Thursday, October 26, 2006

"Side by side or miles apart, dear friends are always close to the heart"

this week went by so fast. i can`t believe tomorrow`s Friday, AGAIN. i miss going out. i mean, going to places like Starbucks with friends and staying there until 10 in the evening. i miss going to any of my friends' house after school and chill there until i wanna go home. i miss eating out with my friends every after school when we`re too lazy to stay at someone`s house. i miss my friends oh soo much! and yes, i mean my old beloved friends. everything changed in a quick snap. it`s as if we never knew each other anymore. it hurts me much that when i see some of 'em walking in the hallway at school, we can`t even atleast say "hi" to each other. those simple things make me sad because i`ve never thought in my whole life that this is gonna happen to us. i miss the old times. i thought we were going to support each other in everything, but how come it seems like all of us just gave up?

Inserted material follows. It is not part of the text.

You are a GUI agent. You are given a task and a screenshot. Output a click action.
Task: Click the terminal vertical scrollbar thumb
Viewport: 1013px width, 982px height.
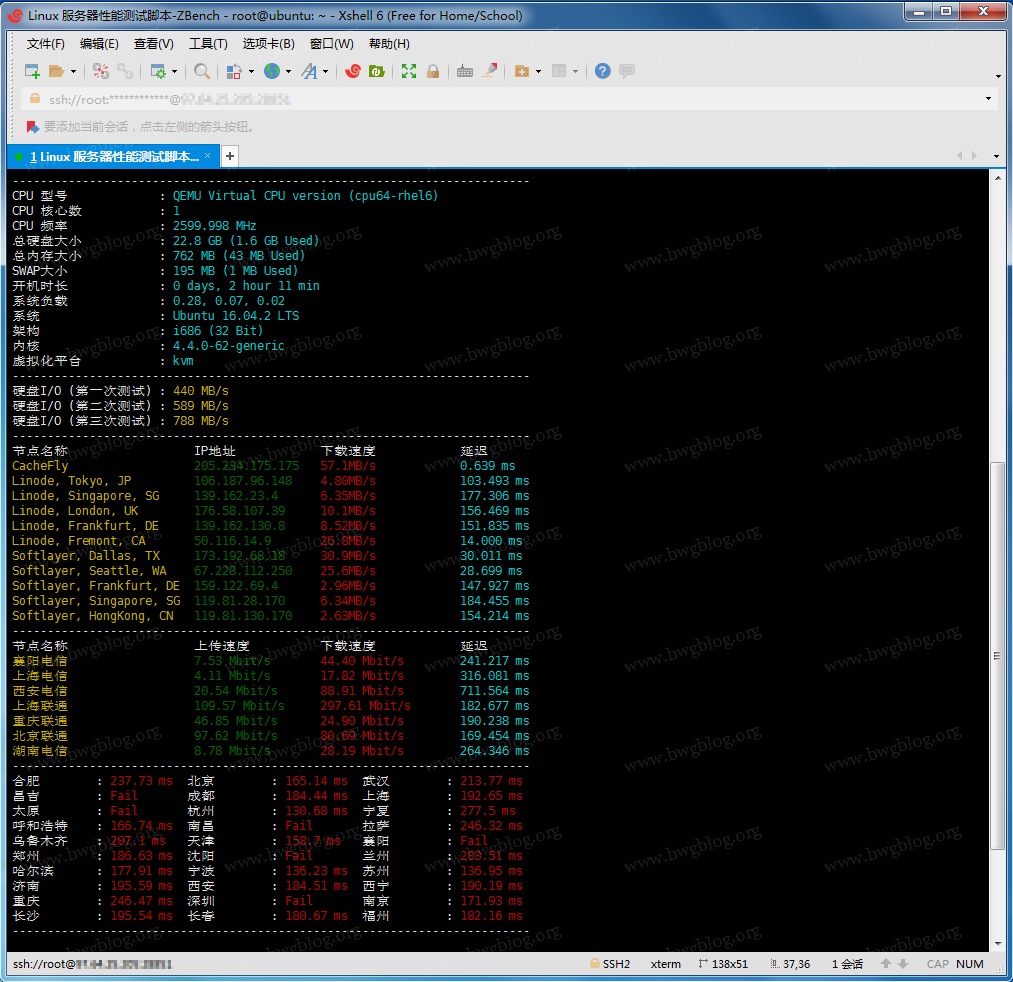point(996,655)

the song "Say Goodbye" by Chris Brown = Last Song Syndrome. when i started playing it before typing things up, i knew this blog is going to be a pensive one. don`t chu just hate it when you listen to a song, and then suddenly, your mood swings because you start relating to it? *sigh*, i hope this feeling that i have right now is just temporary. as much as i possibly can, i try not to think of some things that make me sad because when i start thinking about them, they just get stuck in my head and eventually leads me to unhappines and non-stop confusion! life really is unfair. always stick to mind that solitariness always comes after happiness. YES Jaja, that means, you gotta stop thinking too much.